> [WHAT NEEDS TO BE DONE]:
In the records that follow, count the lines where the string "Fakta" appears, and give the count with nothing added.

> [AVAILABLE DATA]:
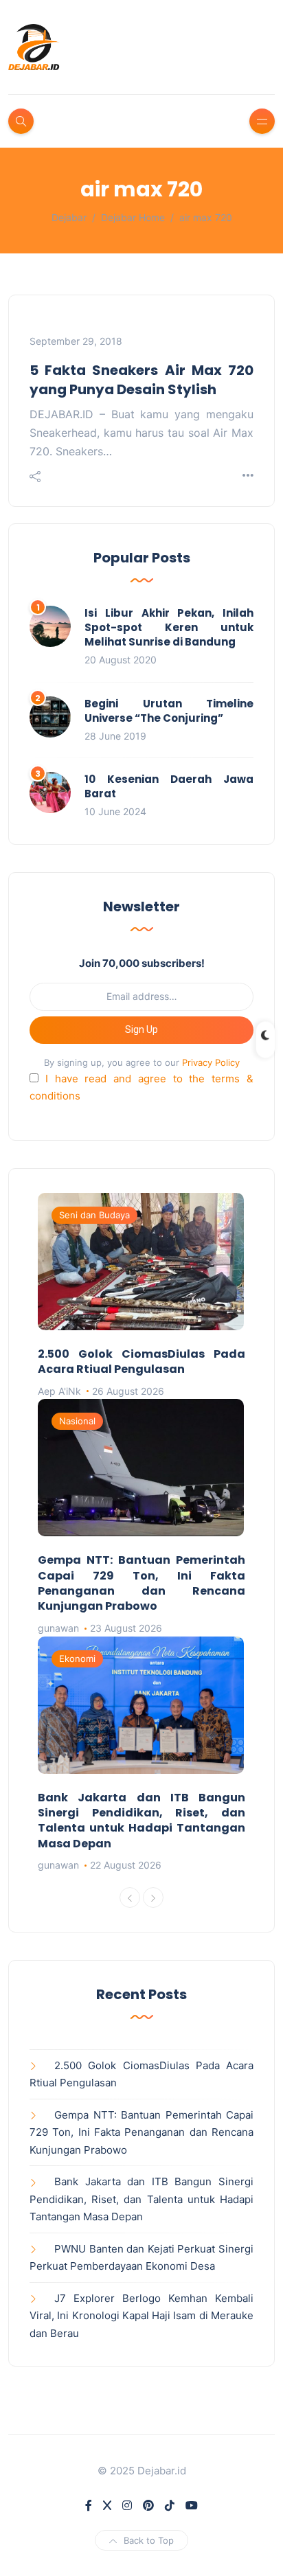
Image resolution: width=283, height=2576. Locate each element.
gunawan (58, 1628)
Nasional (77, 1420)
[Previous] (130, 1897)
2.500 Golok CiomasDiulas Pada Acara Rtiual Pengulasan (141, 1361)
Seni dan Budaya (94, 1214)
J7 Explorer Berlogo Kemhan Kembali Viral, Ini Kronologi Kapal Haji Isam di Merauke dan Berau (141, 2316)
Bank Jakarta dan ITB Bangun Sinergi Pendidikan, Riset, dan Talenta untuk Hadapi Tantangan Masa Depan (141, 1820)
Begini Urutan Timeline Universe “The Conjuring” (168, 710)
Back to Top (149, 2540)
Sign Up (141, 1029)
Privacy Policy (211, 1062)
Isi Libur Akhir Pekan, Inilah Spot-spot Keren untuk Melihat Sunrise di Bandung (168, 627)
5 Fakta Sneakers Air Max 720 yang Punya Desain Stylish (141, 380)
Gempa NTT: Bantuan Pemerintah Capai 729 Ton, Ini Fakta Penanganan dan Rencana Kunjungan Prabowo (141, 1583)
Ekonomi (77, 1658)
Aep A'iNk (59, 1391)
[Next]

> [ANSWER TO THIS EXERCISE]:
2